Young Jasper smiled, for he was not averse to fun, and had been a little touched by Cap’s superciliousness; but Mabel’s fair face, light, agile form, and winning smiles, stood like a shield between her uncle and the intended experiment.

“Perhaps the Sergeant’s daughter will be frightened,” said he.

“Not she, if she has any of the Sergeant’s spirit in her.  She doesn’t look like a skeary thing, at all.  Leave it to me, then, Eau-douce, and I will manage the affair alone.”

“Not you, Pathfinder; you would only drown both.  If the canoe goes over, I must go in it.”

“Well, have it so, then:  shall we smoke the pipe of agreement on the bargain?”

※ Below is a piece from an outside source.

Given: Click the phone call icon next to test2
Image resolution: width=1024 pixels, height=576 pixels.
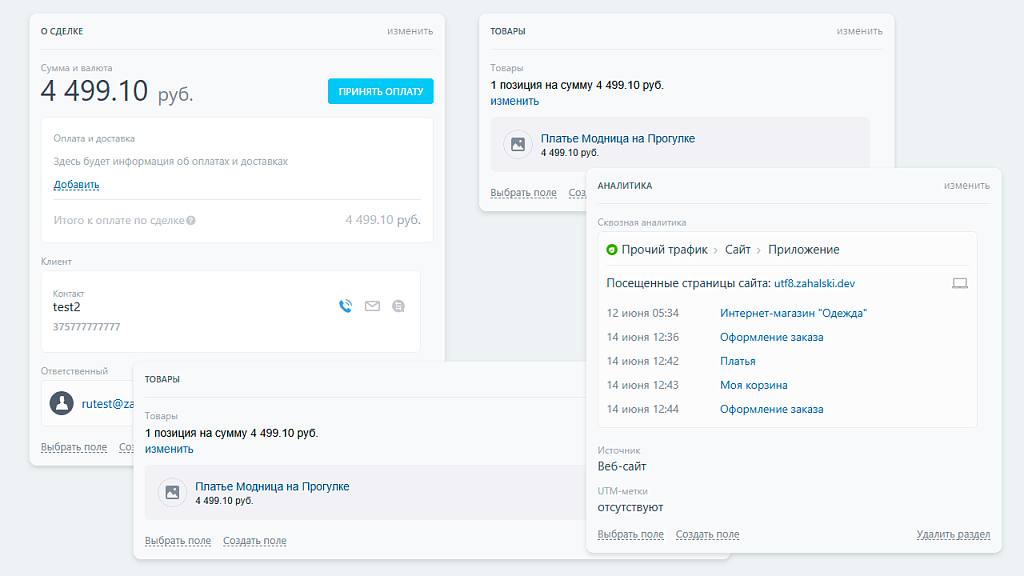Looking at the screenshot, I should click(x=345, y=307).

Jasper laughed, nodded his head by way of consent, and then the subject was dropped, as the party had reached the canoe so often mentioned, and fewer words had determined much greater things between the parties.

CHAPTER III.

Before these fields were shorn and till’d,
   Full to the brim our rivers flow’d;
The melody of waters fill’d
   The fresh and boundless wood;
And torrents dash’d, and rivulets play’d,
And fountains spouted in the shade. 
Bryant.

It is generally known that the waters which flow into the southern side of Ontario are, in general, narrow, sluggish, and deep.  There are some exceptions to this rule, for many of the rivers have rapids, or, as they are termed in the language of the region, “rifts,” and some have falls.  Among the latter was the particular stream on which our adventurers were now journeying.  The Oswego is formed by the junction of the Oneida and the Onondaga, both of which flow from lakes; and it pursues its way, through a gently undulating country, some eight or ten miles, until it reaches the margin of a sort of natural terrace, down which it tumbles some ten or fifteen feet, to another level, across which it glides with the silent, stealthy progress of deep water, until it throws its tribute into the broad receptacle of the Ontario.  The canoe in which Cap and his party had travelled from Fort Stanwix, the last military station of the Mohawk, lay by the side of this river, and into it the whole party now entered, with the exception of Pathfinder, who remained on the land, in order to shove the light vessel off.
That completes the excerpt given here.